Onschuld en verzet

Op een stormachtige novemberdag in 1942 haalt de Duitse politie zeven Joodse bewoners uit hun huis tegenover de Martinuskerk in Woudrichem. Een zoon van de bewoners, Jozef Abrahamzoon is onderweg naar Woudrichem om zijn ouders te waarschuwen. Maar hij is te laat, want hij wordt ook opgepakt. Na een tussenstop in Gorinchem worden de Joodse Woudrichemmers naar de Hollandse Schouwburg in Amsterdam gebracht. Dat is een verzamelplaats van gevangen genomen Joden. Er zijn kleine kinderen, vaders, moeders, opa’s en oma’s. Daar vandaan gaat de reis naar Westerbork, een dorp in Drenthe. Vanaf hier vertrekt de trein naar Auschwitz in Polen. Niet in een gewone trein, maar in goederenwagons en veewagens worden de Joden vervoerd. Dagenlang zitten ze in de trein zonder eten en drinken, zonder wc.

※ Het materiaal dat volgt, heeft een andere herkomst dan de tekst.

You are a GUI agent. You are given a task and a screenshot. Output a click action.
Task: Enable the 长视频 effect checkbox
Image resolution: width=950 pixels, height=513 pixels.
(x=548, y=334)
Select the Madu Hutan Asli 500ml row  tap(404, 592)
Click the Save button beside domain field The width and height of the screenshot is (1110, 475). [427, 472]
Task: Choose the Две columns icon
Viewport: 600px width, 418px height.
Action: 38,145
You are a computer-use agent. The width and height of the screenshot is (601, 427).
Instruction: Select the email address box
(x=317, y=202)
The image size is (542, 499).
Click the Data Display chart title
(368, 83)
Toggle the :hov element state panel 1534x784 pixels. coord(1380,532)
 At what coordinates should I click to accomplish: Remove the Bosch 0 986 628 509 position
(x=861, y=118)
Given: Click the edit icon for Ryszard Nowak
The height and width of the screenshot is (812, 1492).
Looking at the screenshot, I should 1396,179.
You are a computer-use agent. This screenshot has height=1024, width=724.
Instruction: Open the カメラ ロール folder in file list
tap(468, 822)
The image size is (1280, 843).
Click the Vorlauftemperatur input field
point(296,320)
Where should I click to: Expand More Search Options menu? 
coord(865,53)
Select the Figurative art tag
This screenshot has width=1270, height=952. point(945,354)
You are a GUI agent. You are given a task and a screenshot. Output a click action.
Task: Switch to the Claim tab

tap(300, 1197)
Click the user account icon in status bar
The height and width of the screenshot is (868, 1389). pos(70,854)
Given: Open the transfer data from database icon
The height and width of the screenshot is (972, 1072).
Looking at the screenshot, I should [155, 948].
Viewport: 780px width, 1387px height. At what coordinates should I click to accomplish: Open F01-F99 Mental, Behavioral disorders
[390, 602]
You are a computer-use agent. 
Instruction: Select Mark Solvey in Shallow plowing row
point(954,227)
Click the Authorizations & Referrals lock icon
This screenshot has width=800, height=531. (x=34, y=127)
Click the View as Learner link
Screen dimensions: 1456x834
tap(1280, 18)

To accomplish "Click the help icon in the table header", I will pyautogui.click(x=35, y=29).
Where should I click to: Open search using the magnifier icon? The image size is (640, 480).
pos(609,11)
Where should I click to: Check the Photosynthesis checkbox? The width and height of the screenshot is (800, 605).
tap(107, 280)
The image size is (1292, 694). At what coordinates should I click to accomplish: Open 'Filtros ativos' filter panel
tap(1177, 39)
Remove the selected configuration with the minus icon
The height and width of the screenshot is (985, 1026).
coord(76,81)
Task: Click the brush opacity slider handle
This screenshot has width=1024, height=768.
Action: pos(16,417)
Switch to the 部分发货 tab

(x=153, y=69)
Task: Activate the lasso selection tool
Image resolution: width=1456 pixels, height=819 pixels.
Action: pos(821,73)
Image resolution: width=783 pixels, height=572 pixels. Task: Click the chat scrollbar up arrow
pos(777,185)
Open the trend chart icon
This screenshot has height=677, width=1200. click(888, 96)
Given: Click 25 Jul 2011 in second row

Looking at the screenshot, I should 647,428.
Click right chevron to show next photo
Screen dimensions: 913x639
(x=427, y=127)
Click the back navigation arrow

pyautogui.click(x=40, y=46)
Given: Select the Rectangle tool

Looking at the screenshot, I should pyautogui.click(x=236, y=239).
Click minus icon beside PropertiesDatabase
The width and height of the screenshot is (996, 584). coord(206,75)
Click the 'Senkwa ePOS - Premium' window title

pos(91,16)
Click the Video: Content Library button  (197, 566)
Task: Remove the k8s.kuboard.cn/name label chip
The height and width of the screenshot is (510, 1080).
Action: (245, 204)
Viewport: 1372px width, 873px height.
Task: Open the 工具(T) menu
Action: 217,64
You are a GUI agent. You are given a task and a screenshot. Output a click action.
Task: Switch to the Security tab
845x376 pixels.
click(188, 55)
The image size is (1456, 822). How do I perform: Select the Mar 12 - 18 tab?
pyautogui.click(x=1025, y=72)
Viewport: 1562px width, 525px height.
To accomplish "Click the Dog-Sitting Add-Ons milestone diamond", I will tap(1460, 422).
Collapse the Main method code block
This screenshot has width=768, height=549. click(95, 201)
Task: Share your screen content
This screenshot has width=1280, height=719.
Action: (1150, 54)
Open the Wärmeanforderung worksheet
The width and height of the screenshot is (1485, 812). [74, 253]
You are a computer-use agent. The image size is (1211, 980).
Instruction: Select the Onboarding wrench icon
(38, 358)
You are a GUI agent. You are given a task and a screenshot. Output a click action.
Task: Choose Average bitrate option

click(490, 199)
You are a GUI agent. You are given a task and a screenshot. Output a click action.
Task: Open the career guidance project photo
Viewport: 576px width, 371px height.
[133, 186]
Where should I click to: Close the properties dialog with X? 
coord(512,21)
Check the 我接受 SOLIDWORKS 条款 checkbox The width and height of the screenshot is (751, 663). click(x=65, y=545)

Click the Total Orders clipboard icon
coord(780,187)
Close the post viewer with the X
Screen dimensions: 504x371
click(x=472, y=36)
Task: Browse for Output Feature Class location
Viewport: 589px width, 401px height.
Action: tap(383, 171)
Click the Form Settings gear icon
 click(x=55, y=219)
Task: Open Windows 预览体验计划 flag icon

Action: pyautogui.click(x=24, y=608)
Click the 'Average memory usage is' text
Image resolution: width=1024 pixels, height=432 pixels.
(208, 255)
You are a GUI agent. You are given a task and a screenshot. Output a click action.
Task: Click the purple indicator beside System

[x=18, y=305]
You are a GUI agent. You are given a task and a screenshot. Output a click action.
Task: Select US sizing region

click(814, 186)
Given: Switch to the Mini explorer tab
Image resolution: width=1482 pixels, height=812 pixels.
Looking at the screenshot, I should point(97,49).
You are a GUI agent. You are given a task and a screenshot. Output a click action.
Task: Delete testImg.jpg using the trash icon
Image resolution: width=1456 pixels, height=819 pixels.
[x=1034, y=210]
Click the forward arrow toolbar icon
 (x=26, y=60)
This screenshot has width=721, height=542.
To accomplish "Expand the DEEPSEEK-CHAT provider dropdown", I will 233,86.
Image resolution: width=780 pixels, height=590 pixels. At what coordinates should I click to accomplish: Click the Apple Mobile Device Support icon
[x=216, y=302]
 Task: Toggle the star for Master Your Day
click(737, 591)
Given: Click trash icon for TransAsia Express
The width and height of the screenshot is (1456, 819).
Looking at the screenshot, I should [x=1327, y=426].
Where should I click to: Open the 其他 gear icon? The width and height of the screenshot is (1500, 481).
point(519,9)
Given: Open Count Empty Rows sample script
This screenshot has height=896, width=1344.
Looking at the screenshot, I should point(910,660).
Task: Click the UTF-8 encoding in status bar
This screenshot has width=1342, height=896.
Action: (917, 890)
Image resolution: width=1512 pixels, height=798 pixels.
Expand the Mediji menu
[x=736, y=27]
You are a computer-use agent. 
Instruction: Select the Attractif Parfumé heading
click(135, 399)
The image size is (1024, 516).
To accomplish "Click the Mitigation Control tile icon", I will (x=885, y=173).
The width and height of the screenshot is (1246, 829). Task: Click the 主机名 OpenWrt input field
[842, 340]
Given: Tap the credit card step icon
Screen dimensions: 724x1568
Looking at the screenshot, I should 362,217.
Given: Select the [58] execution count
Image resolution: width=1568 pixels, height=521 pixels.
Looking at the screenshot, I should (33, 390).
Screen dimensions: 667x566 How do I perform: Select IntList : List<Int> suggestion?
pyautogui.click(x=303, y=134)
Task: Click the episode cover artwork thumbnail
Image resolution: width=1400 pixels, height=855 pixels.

Hartog en Johanna Benjamins-van der Straten uit Woudrichem weten niet waar de trein naar toe gaat. Ook Rosina Hertzberger, het dienstmeisje van Abraham en Berendina Benjamins-Blok weet niet welk lot hun wacht. Als de trein eindelijk stopt, worden ze uit de wagons gejaagd. Ze worden door de Duitsers meteen naar de gaskamer gebracht. ‘Te oud om te werken’, vinden de Duitsers en daarom moeten ze worden ‘opgeruimd’. De beide neven Jozef (42 jaar oud), de zoon van Abraham en Berendina en Jozef (30 jaar oud) de zoon van Hartog en Johanna worden ‘te werk gesteld.’ Dat werk is zwaar en vies. Er is bijna geen eten en drinken en om de haverklap krijgen ze stokslagen. Zomaar, terwijl ze niets hebben misdaan! De beide neven sterven een paar maanden na aankomst in het kamp. Gedood omdat ze toevallig als Joden zijn geboren. Dag in dag uit blijven de treinen komen. Een krankzinnig systeem waarbij mensen worden gedood. Bedacht door Hitler, uitgevoerd door Duitse militairen. Met hulp van collaborateurs in ons land. Dat zijn mensen die samenwerken met de vijand.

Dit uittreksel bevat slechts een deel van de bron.